Beklenen Görev » Aşağıdaki kadastro davasına ilişkin metinden "Mahkemece davanın kabulüyle" ifadesinden başlayıp "Kadastro Mahkemesine gönderilmiştir." ifadesi de dahil olmak üzere ilgili bölümü hiçbir değişiklik yapmadan aktarınız.

Mahkemece davanın kabulüyle 127 ada 1 sayılı parselin kadastro bilirkişisinin 10.08.2011 tarihli krokisinde (A) harfi ile gösterilen 9089,02 m² ve (D) harfi ile gösterilen 3540,49 m² kısımlarına ilişkin tapu kaydının iptaliyle bu kısımların davacı adına tapuya kayıt ve tesciline karar verilmiş, hüküm davalı ... Yönetimi ile Hazine tarafından temyiz edilmiş, Yargıtay 20. Hukuk Dairesinin 18.10.2012 gün ve 2012/9327 E. - 11820 K. sayılı kararı ile mahkemece görevsizlik kararı verilmesi gerektiği nedeni ile bozulmuş, mahkemece 14.03.2013 gün ve 2013/24 E. -144 K. sayılı kararı ile önceki karada direnilmiş, temyiz üzerine HGK"nın 11.03.2015 gün ve 2013/20 -1762 E- 2015/1016 K. sayılı kararı ile direnme kararı bozulmuş, bozma sonrası mahkemece görevsizlik kararı verilerek dosya ... Kadastro Mahkemesine gönderilmiştir.
Kadastro mahkemesince dava dosyaları birleştirilerek işbu dava dosyasına kaydedilmiştir. Yapılan yargılama sonunda Mahkemece; 1) Davacıların davalarının kabulüne,
2) ... ili, İvrindi ilçesi, ... mahallesinde bulunan 127 ada 11 (127 ada 1) parselin kadastro bilirkişisinin 25/04/2016 tarihli raporunun eki krokide (B) harfi ile gösterilen 4215 m²"lik kısmının ayrı bir parsel sayısı ile davacı ... ve ... oğlu 10/05/1962 doğumlu ... adına tespit ve tesciline,
3) ... ili, İvrindi ilçesi, ... mahallesinde bulunan 127 ada 11 (127 ada 1) parselin kadastro bilirkişisinin 25/04/2016 tarihli raporunun eki krokide (A) harfi ile gösterilen 9089 m² lik kısmının ve (D) harfi ile gösterilen 3540 m²"lik kısmının ayrı bir parsel sayısı ile davacı ... ve ... oğlu 15/07/1957 doğumlu, ... adına tespit ve tesciline,
4) ... ili, İvrindi ilçesi, ... mahallesinde bulunan 127 ada 11 (127 ada 1) sayılı parselin kadastro bilirkişisinin 25/04/2016 tarihli raporunun eki krokide (C) harfi ile gösterilen 5983 m²"lik kısmının ayrı bir parsel sayısı ile davacı ... ve ... oğlu 14/11/1967 doğumlu ... adına tespit ve tesciline karar verilmiş, hüküm davalılar Hazine ve Orman Yönetimi vekilleri tarafından temyiz edilmiştir.
Dava, kadastro tespitine itiraza ilişkindir.
Çekişmeli taşınmazların bulunduğu yörede orman kadastrosu, 5304 sayılı Kanunla değişik 3402 sayılı Kanunun 4. maddesi hükmüne göre yapılmıştır.

Veri Bölümü »
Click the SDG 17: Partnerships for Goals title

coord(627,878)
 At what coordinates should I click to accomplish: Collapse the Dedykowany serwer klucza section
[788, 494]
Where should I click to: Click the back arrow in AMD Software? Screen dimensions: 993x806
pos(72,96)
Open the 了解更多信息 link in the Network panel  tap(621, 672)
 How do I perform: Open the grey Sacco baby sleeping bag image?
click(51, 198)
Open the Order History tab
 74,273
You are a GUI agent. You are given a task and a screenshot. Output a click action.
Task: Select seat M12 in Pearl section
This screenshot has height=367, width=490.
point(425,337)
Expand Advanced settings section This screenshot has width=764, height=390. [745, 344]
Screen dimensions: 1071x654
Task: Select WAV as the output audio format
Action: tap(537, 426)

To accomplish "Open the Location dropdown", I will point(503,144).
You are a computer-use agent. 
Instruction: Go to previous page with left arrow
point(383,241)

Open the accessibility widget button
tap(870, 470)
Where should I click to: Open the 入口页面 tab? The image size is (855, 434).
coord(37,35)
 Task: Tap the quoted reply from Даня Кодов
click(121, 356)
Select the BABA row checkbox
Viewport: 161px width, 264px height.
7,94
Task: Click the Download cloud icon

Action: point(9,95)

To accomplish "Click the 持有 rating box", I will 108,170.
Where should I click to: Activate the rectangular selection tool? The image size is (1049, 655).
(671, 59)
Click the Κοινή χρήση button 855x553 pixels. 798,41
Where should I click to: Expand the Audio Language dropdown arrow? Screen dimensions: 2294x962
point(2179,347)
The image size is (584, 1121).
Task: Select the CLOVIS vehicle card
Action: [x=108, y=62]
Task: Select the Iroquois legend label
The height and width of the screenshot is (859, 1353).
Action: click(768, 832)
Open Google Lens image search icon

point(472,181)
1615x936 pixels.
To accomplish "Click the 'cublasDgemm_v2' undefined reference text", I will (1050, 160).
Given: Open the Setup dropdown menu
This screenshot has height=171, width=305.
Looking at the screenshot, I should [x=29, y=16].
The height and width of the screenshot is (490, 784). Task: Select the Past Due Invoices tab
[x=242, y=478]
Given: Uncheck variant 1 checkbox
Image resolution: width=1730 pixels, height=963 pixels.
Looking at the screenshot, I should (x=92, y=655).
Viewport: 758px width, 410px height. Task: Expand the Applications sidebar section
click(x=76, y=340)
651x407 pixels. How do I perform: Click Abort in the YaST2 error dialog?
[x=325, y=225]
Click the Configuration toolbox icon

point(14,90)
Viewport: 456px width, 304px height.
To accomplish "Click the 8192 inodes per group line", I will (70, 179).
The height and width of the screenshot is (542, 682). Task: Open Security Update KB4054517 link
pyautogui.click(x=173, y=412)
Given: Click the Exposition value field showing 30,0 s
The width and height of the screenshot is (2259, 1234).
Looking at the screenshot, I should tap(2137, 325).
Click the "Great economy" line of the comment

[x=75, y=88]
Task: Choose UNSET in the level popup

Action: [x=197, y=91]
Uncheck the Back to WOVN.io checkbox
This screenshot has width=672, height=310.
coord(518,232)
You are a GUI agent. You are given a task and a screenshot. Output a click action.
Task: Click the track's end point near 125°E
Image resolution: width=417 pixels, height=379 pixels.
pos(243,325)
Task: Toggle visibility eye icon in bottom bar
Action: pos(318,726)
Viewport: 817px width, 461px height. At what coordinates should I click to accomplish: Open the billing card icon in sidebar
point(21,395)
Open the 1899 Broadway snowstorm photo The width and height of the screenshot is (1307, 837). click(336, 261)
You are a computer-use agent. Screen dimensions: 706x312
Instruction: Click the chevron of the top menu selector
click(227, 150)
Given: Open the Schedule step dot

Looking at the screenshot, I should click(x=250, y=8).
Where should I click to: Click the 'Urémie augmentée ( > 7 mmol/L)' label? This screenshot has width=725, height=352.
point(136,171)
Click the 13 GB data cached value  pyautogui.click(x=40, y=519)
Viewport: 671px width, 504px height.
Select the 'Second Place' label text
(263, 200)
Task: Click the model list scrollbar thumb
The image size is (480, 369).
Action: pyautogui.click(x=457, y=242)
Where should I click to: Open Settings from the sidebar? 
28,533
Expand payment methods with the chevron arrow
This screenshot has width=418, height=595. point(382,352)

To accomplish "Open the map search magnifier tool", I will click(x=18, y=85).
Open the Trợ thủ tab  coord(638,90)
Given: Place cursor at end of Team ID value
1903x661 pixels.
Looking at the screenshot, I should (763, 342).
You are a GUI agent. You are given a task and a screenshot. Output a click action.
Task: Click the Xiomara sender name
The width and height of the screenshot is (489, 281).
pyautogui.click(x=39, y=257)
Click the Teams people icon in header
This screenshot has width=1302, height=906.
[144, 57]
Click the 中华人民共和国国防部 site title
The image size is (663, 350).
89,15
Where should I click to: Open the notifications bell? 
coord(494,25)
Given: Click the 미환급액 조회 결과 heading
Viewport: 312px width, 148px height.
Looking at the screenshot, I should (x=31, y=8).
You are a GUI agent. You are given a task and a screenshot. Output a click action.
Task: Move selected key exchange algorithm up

Yanıt Metni »
Mahkemece davanın kabulüyle 127 ada 1 sayılı parselin kadastro bilirkişisinin 10.08.2011 tarihli krokisinde (A) harfi ile gösterilen 9089,02 m² ve (D) harfi ile gösterilen 3540,49 m² kısımlarına ilişkin tapu kaydının iptaliyle bu kısımların davacı adına tapuya kayıt ve tesciline karar verilmiş, hüküm davalı ... Yönetimi ile Hazine tarafından temyiz edilmiş, Yargıtay 20. Hukuk Dairesinin 18.10.2012 gün ve 2012/9327 E. - 11820 K. sayılı kararı ile mahkemece görevsizlik kararı verilmesi gerektiği nedeni ile bozulmuş, mahkemece 14.03.2013 gün ve 2013/24 E. -144 K. sayılı kararı ile önceki karada direnilmiş, temyiz üzerine HGK"nın 11.03.2015 gün ve 2013/20 -1762 E- 2015/1016 K. sayılı kararı ile direnme kararı bozulmuş, bozma sonrası mahkemece görevsizlik kararı verilerek dosya ... Kadastro Mahkemesine gönderilmiştir.